— START —
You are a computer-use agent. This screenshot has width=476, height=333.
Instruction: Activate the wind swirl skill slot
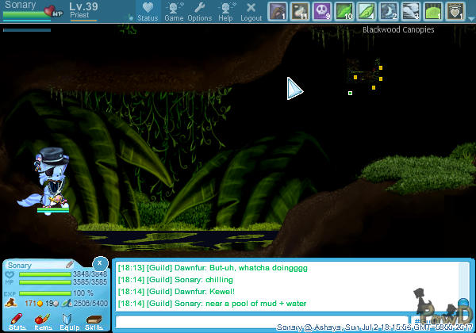[x=411, y=11]
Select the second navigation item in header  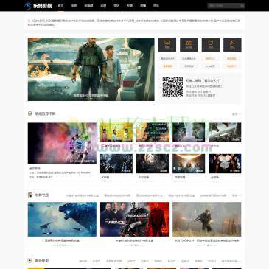tap(74, 6)
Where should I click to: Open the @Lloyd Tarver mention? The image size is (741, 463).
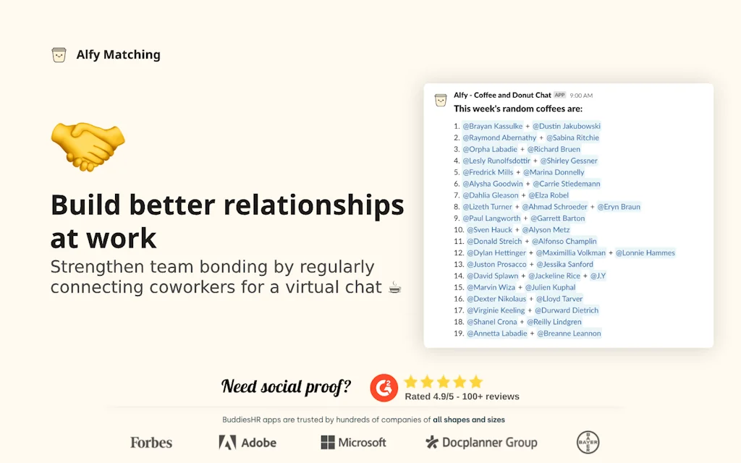(559, 298)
— END —
> [WORK TO BE COMPLETED]: Rewrite the data from the line containing "Where should I" through the end, both included, changing "mention" to "reference" and keeping everything else the same. Leave the pictures out of your answer.

> [OUTPUT]:
Where should I click to: Open the @Lloyd Tarver reference? The image size is (741, 463).
(559, 298)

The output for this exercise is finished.